===== DATA SECTION =====

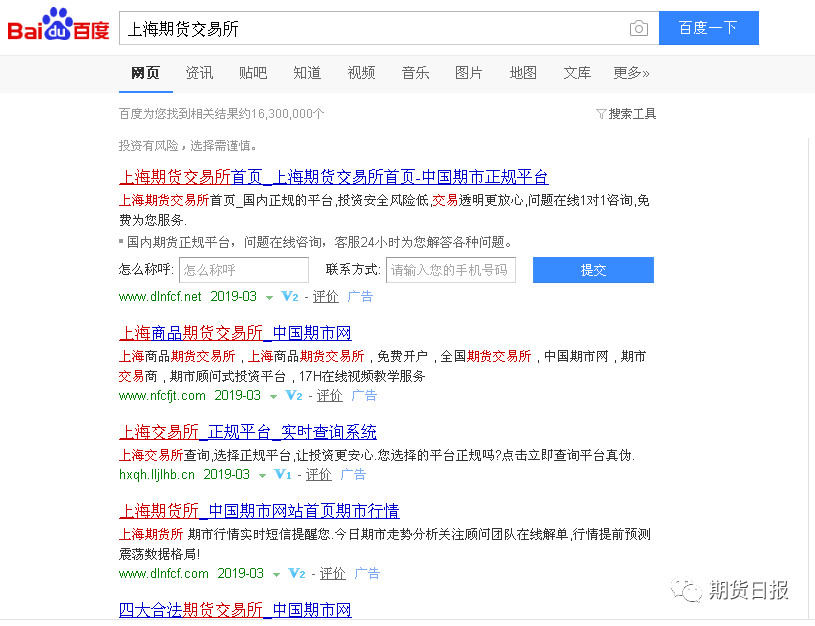The height and width of the screenshot is (626, 815).
Task: Click the V2 badge for www.nfcfjt.com
Action: point(294,396)
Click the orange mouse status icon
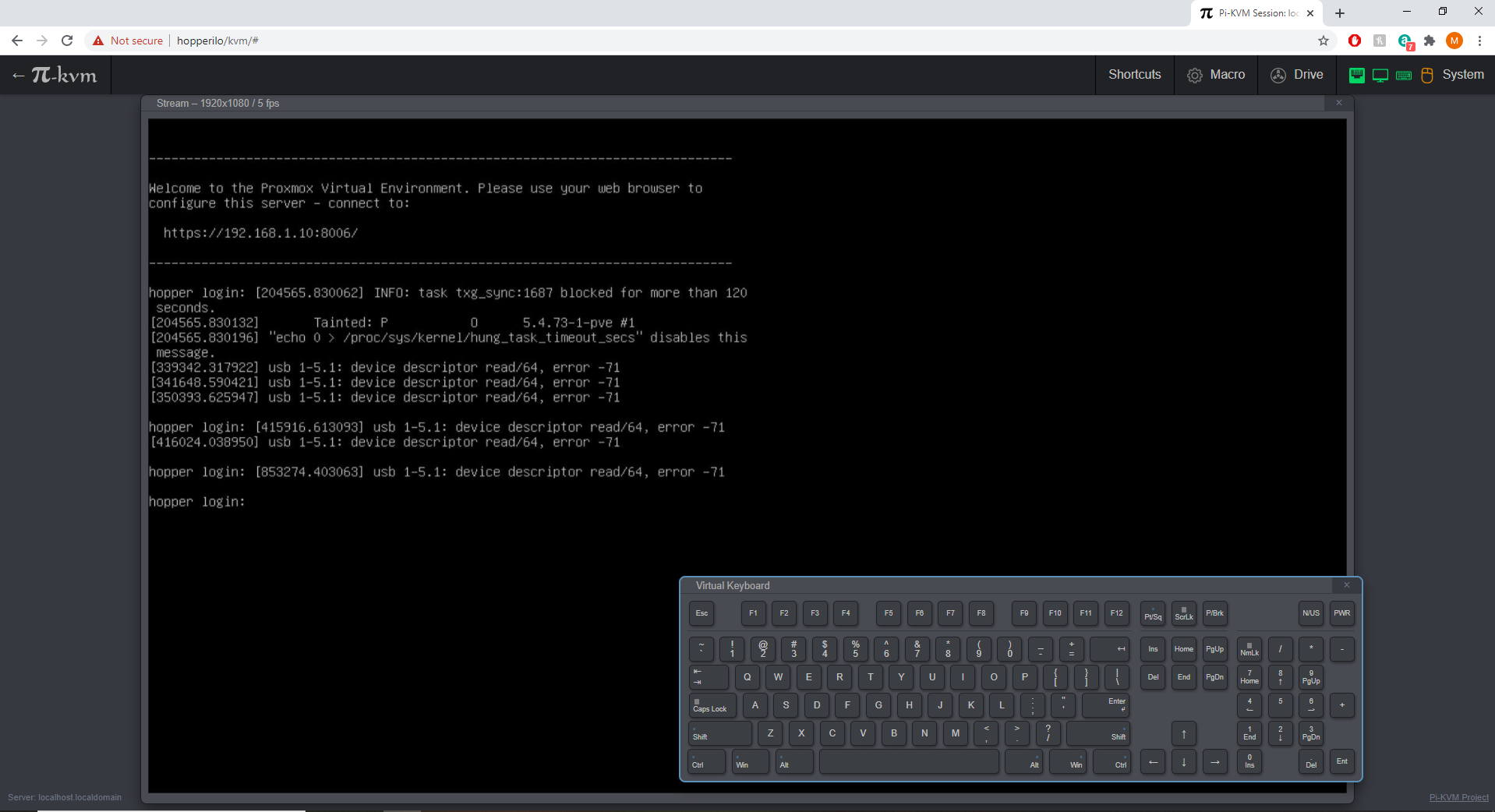 pos(1426,75)
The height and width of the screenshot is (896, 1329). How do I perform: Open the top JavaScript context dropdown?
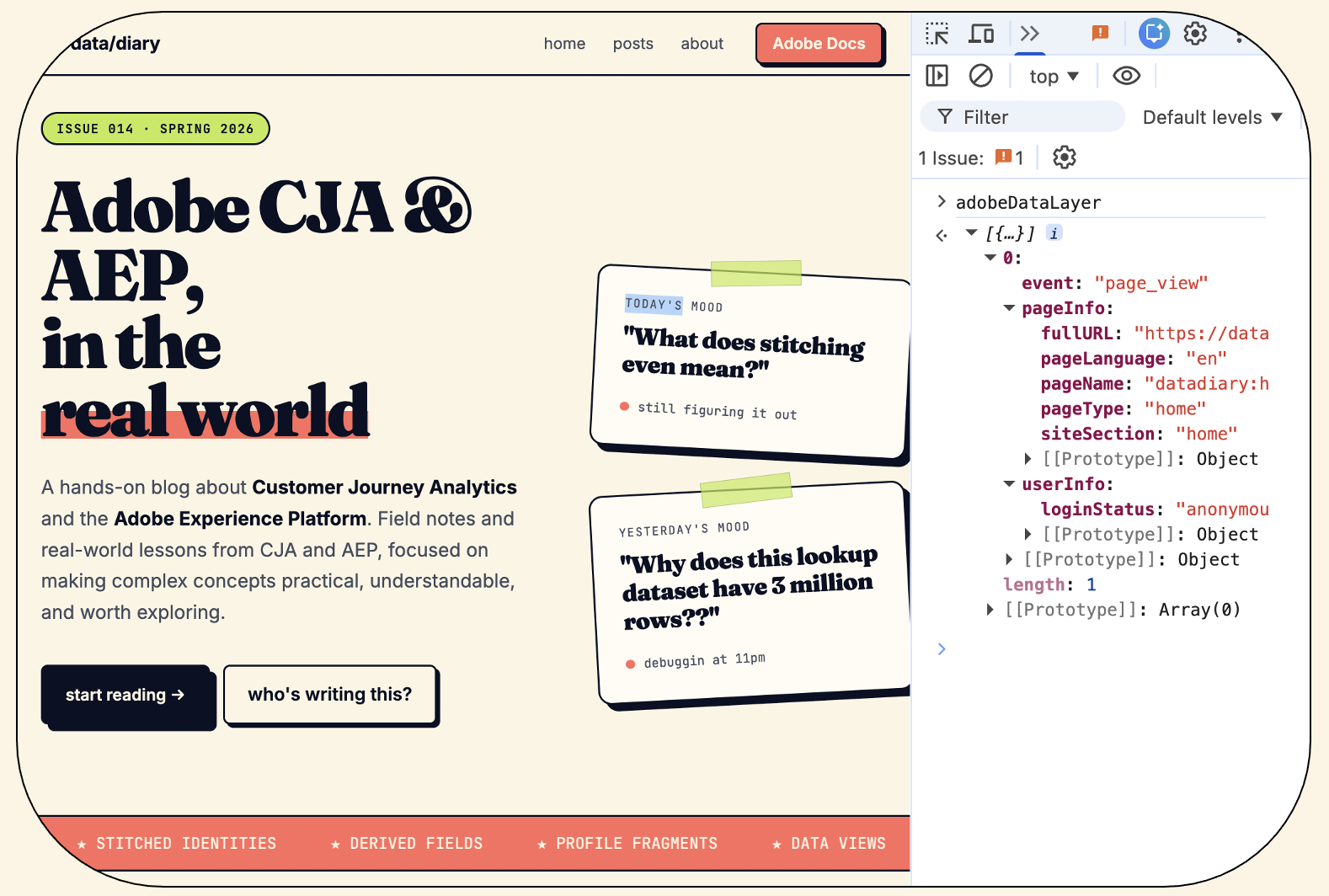point(1054,77)
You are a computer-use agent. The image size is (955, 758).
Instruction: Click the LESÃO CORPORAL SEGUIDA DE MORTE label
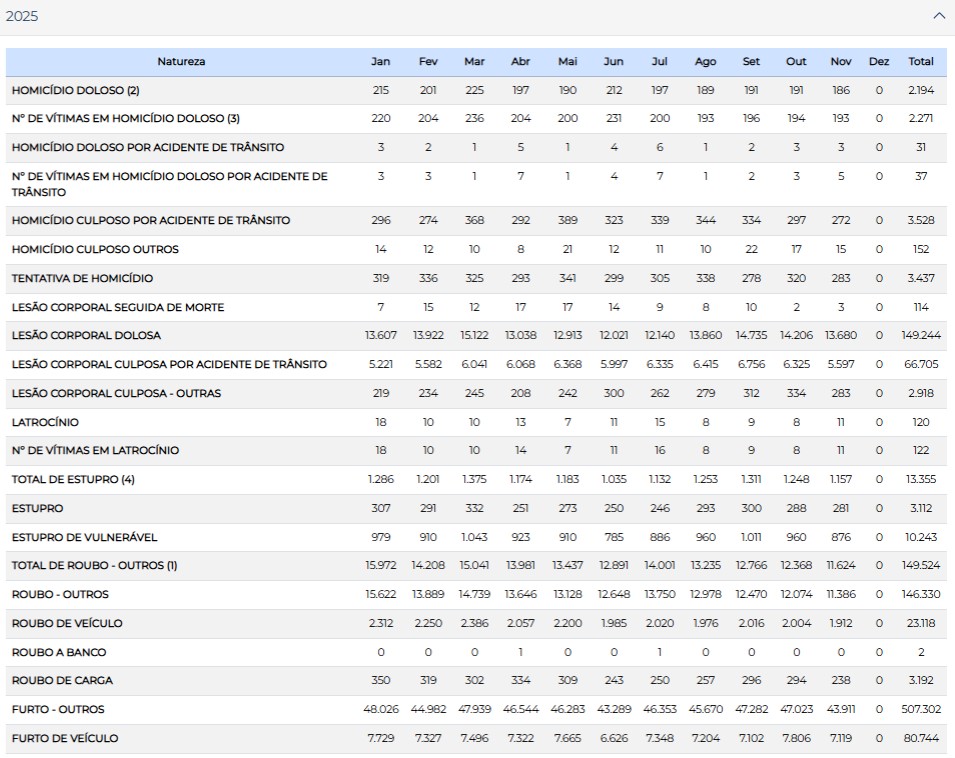[118, 307]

=====

__ABOUT THIS TASK__. The copy should begin at the line containing "Click the orange mouse status icon" and end at the last line of the data above; please restate those lines word for word without the pictures.

__RESPONSE FOR THIS EXERCISE__.
Click the orange mouse status icon
 pos(1426,75)
The height and width of the screenshot is (896, 1329). How do I perform: Open the top JavaScript context dropdown?
point(1054,77)
You are a computer-use agent. The image size is (955, 758).
Instruction: Click the LESÃO CORPORAL SEGUIDA DE MORTE label
[118, 307]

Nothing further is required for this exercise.